The indignant attacks on Ellis's third novel will make it difficult for most readers to judge it objectively. Although the book contains horrifying scenes, they must be read in the context of the book as a whole; the horror does not lie in the novel itself, but in the society it reflects. In the first third of the book, Pat Bateman, a 26-year-old who works on Wall Street, describes his designer lifestyle in excruciating detail. This is a world in which the elegance of a business card evokes more emotional response than the murder of a child. Then suddenly, for no apparent reason, Bateman calmly and deliberately blinds and stabs a homeless man.
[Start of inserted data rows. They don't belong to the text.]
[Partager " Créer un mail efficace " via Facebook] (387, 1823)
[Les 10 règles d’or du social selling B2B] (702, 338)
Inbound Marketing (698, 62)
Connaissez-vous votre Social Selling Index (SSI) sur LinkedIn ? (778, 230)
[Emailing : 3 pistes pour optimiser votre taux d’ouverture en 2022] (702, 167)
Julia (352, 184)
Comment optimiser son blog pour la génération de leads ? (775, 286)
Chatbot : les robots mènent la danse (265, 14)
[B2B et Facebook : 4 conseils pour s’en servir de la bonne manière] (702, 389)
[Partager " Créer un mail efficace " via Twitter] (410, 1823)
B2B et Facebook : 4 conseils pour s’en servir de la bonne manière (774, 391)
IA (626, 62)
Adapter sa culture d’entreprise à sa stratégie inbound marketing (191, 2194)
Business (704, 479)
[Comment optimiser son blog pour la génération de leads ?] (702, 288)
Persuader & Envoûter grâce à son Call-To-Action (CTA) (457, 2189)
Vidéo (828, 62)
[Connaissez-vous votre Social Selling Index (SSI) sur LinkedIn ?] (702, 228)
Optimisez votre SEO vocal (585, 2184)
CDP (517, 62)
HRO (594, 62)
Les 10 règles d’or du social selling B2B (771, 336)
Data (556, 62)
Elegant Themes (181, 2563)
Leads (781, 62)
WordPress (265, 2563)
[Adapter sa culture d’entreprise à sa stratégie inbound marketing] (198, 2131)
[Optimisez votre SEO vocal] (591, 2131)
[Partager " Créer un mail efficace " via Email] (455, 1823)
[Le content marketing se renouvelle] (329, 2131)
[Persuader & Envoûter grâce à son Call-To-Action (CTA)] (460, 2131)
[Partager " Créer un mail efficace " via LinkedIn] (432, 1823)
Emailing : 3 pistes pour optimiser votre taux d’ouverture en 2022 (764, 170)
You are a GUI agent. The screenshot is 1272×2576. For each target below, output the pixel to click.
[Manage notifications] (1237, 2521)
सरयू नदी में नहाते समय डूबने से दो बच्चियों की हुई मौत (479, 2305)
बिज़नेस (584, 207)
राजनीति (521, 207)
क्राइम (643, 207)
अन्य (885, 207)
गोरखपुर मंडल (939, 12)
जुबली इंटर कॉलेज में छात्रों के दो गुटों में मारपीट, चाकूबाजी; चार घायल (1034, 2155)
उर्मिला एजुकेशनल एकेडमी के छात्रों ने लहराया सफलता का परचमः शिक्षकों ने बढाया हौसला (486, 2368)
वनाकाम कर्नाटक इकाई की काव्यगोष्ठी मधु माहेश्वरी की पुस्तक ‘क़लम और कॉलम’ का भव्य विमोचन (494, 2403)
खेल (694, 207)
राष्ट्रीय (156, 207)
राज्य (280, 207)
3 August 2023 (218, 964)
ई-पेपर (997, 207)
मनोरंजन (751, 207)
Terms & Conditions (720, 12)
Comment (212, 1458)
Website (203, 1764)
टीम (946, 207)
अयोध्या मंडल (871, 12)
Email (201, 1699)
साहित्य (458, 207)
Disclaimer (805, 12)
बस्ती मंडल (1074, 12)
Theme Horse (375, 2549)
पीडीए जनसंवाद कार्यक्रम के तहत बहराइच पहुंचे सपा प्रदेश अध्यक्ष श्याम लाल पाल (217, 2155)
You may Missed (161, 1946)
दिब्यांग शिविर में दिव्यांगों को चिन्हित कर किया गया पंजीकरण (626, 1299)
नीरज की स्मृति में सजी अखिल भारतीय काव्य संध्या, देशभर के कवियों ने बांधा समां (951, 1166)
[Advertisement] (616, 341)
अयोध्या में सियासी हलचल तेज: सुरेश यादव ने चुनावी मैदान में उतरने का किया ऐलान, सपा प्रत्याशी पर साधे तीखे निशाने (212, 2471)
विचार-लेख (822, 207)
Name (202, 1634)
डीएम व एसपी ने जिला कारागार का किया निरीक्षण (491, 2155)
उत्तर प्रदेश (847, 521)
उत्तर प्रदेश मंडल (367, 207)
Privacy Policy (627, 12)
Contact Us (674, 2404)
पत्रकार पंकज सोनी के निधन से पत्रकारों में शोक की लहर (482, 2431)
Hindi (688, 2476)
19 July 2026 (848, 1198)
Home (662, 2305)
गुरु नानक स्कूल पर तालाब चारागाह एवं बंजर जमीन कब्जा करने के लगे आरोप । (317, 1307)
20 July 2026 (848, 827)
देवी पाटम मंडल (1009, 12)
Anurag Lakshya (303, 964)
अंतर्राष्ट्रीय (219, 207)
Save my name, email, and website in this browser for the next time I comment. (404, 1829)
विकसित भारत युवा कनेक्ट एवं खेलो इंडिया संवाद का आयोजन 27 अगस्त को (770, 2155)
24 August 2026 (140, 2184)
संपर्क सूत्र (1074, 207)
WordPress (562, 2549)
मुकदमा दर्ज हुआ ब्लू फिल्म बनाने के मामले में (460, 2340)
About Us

From here, the body count builds, as he kills a male acquaintance and sadistically tortures and murders two prostitutes, an old girlfriend, and a child he passes in the zoo. The recital of the brutalization is made even more horrible by the first-person narrator's delivery: flat, matter-of-fact, as impersonal as a car parts catalog. The author has carefully constructed the work so that the reader has no way to understand this killer's motivations, making it even more frightening. If these acts cannot be explained, there is no hope of protection from such random, senseless crimes. This book is not pleasure reading, but neither is it pornography. It is a serious novel that comments on a society that has become inured to suffering.  BUY IT HERE

The English Patient, by Michael Ondaatje  (1992)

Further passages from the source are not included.